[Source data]
──────────
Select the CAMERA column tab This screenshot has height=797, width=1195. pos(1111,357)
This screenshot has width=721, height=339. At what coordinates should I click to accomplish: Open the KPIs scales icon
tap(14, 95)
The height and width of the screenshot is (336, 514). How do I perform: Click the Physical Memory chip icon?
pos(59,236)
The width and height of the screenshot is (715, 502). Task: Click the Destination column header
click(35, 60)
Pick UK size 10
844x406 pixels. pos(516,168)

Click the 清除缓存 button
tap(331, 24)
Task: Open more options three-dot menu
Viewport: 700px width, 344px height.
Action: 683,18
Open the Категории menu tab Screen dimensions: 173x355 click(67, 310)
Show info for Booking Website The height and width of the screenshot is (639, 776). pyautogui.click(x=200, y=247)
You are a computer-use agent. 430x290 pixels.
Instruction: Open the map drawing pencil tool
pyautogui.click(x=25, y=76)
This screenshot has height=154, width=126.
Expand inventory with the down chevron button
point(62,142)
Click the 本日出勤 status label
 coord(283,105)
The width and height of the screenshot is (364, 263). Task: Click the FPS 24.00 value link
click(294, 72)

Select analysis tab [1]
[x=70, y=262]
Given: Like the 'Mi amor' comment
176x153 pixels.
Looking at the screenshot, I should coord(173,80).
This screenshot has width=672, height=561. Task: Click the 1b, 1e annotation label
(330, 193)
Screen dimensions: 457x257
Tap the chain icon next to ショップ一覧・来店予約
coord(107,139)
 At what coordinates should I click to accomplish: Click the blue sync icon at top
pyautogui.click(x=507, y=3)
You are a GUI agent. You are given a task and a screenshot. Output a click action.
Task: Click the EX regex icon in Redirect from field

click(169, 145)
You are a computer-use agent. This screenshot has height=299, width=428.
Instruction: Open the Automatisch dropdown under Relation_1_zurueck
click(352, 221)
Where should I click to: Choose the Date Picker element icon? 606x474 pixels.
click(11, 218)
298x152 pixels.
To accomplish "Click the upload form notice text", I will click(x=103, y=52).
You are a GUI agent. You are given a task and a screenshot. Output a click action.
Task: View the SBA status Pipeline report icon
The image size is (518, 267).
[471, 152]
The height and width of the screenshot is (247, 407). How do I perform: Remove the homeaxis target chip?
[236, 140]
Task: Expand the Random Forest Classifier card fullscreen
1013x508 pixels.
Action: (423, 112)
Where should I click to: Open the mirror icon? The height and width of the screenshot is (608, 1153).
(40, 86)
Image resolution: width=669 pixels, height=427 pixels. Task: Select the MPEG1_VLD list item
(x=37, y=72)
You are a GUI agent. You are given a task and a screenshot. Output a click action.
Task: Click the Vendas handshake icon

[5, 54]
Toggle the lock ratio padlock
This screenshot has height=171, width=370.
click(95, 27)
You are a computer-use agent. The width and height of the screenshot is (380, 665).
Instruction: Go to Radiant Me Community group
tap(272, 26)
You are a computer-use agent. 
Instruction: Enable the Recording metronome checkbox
──────────
§ **GIVEN TASK**:
Rewrite the rows from the line with "Toggle the lock ratio padlock" through the last row, switching "metronome" to "click track" and keeping everything else unchanged.

§ **TASK OUTPUT**:
Toggle the lock ratio padlock
This screenshot has height=171, width=370.
click(95, 27)
You are a computer-use agent. The width and height of the screenshot is (380, 665).
Instruction: Go to Radiant Me Community group
tap(272, 26)
You are a computer-use agent. 
Instruction: Enable the Recording click track checkbox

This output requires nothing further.